[Stored dataset items]
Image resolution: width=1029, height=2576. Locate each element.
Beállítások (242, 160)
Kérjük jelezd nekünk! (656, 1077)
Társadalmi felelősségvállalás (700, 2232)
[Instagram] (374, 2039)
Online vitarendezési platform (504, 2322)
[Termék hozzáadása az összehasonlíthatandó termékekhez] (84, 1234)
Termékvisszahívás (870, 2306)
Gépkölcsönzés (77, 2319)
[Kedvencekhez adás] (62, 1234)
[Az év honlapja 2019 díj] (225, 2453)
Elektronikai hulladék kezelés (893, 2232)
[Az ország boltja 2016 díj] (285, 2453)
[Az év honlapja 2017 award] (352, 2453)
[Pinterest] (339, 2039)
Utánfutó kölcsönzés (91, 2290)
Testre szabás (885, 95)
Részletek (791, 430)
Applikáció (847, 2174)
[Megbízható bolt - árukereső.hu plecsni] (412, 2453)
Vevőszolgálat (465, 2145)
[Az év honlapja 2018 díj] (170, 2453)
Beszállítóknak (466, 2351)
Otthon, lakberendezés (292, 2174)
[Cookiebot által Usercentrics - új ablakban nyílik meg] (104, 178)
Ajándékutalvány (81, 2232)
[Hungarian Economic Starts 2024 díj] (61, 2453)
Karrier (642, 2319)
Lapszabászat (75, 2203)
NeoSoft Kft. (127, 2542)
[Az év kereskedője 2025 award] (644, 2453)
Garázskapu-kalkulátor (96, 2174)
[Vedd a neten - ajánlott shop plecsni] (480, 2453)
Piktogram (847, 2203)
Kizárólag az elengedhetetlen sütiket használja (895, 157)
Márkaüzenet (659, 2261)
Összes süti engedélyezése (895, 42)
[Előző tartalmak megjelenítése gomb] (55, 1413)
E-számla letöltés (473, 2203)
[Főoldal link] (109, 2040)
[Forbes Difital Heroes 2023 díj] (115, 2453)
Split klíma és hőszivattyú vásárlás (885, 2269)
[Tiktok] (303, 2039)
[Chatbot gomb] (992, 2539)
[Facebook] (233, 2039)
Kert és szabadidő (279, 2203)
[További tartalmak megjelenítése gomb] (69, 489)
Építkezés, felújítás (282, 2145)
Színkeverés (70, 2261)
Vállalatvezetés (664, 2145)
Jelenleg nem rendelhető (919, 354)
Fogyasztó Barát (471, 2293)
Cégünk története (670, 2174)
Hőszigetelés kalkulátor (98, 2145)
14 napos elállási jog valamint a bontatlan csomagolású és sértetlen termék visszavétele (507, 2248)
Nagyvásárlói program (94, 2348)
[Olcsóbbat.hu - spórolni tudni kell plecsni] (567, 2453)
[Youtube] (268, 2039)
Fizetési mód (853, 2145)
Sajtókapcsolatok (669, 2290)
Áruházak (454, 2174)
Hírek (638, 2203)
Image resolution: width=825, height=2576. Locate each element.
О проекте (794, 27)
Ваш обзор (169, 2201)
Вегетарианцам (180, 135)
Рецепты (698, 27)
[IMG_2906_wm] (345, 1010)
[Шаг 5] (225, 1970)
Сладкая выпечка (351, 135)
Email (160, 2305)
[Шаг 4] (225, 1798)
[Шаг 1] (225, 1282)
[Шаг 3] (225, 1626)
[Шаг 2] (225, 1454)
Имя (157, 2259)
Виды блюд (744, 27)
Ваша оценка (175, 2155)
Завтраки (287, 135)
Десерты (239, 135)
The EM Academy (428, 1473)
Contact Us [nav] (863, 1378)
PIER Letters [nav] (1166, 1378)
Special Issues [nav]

PROBLEM STATEMENT
Repeat each entry exactly.

YOUR RESPONSE
Image resolution: width=1029, height=2576. Locate each element.
Beállítások (242, 160)
Kérjük jelezd nekünk! (656, 1077)
Társadalmi felelősségvállalás (700, 2232)
[Instagram] (374, 2039)
Online vitarendezési platform (504, 2322)
[Termék hozzáadása az összehasonlíthatandó termékekhez] (84, 1234)
Termékvisszahívás (870, 2306)
Gépkölcsönzés (77, 2319)
[Kedvencekhez adás] (62, 1234)
[Az év honlapja 2019 díj] (225, 2453)
Elektronikai hulladék kezelés (893, 2232)
[Az ország boltja 2016 díj] (285, 2453)
[Az év honlapja 2017 award] (352, 2453)
[Pinterest] (339, 2039)
Utánfutó kölcsönzés (91, 2290)
Testre szabás (885, 95)
Részletek (791, 430)
Applikáció (847, 2174)
[Megbízható bolt - árukereső.hu plecsni] (412, 2453)
Vevőszolgálat (465, 2145)
[Az év honlapja 2018 díj] (170, 2453)
Beszállítóknak (466, 2351)
Otthon, lakberendezés (292, 2174)
[Cookiebot által Usercentrics - új ablakban nyílik meg] (104, 178)
Ajándékutalvány (81, 2232)
[Hungarian Economic Starts 2024 díj] (61, 2453)
Karrier (642, 2319)
Lapszabászat (75, 2203)
NeoSoft Kft. (127, 2542)
[Az év kereskedője 2025 award] (644, 2453)
Garázskapu-kalkulátor (96, 2174)
[Vedd a neten - ajánlott shop plecsni] (480, 2453)
Piktogram (847, 2203)
Kizárólag az elengedhetetlen sütiket használja (895, 157)
Márkaüzenet (659, 2261)
Összes süti engedélyezése (895, 42)
[Előző tartalmak megjelenítése gomb] (55, 1413)
E-számla letöltés (473, 2203)
[Főoldal link] (109, 2040)
[Forbes Difital Heroes 2023 díj] (115, 2453)
Split klíma és hőszivattyú vásárlás (885, 2269)
[Tiktok] (303, 2039)
[Chatbot gomb] (992, 2539)
[Facebook] (233, 2039)
Kert és szabadidő (279, 2203)
[További tartalmak megjelenítése gomb] (69, 489)
Építkezés, felújítás (282, 2145)
Színkeverés (70, 2261)
Vállalatvezetés (664, 2145)
Jelenleg nem rendelhető (919, 354)
Fogyasztó Barát (471, 2293)
Cégünk története (670, 2174)
Hőszigetelés kalkulátor (98, 2145)
14 napos elállási jog valamint a bontatlan csomagolású és sértetlen termék visszavétele (507, 2248)
Nagyvásárlói program (94, 2348)
[Olcsóbbat.hu - spórolni tudni kell plecsni] (567, 2453)
[Youtube] (268, 2039)
Fizetési mód (853, 2145)
Sajtókapcsolatok (669, 2290)
Áruházak (454, 2174)
Hírek (638, 2203)
Image resolution: width=825, height=2576. Locate each element.
О проекте (794, 27)
Ваш обзор (169, 2201)
Вегетарианцам (180, 135)
Рецепты (698, 27)
[IMG_2906_wm] (345, 1010)
[Шаг 5] (225, 1970)
Сладкая выпечка (351, 135)
Email (160, 2305)
[Шаг 4] (225, 1798)
[Шаг 1] (225, 1282)
[Шаг 3] (225, 1626)
[Шаг 2] (225, 1454)
Имя (157, 2259)
Виды блюд (744, 27)
Ваша оценка (175, 2155)
Завтраки (287, 135)
Десерты (239, 135)
The EM Academy (428, 1473)
Contact Us [nav] (863, 1378)
PIER Letters [nav] (1166, 1378)
Special Issues [nav]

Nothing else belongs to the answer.